__REQUEST__:
Reproduce the rows below word for word, leaving out the pictures.

__MATERIAL FOR THIS TASK__:
======
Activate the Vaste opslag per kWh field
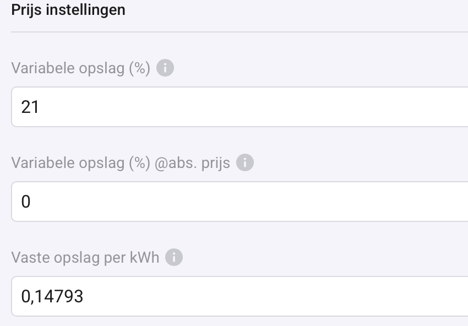 click(x=240, y=296)
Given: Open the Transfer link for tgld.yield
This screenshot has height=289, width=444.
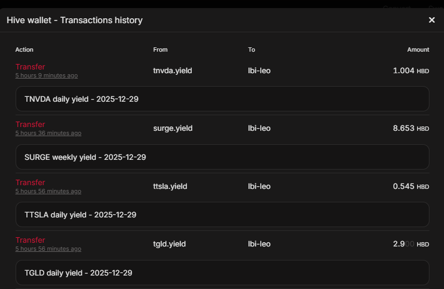Looking at the screenshot, I should [x=30, y=240].
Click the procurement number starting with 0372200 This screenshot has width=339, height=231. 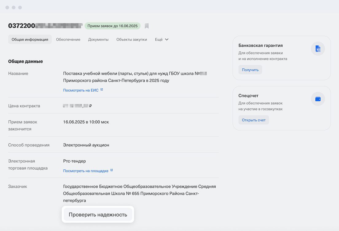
======
__OUTPUT__:
Activate the Vaste opslag per kWh field
 click(x=240, y=296)
Given: Open the Transfer link for tgld.yield
This screenshot has height=289, width=444.
Looking at the screenshot, I should [x=30, y=240].
Click the procurement number starting with 0372200 This screenshot has width=339, height=231. 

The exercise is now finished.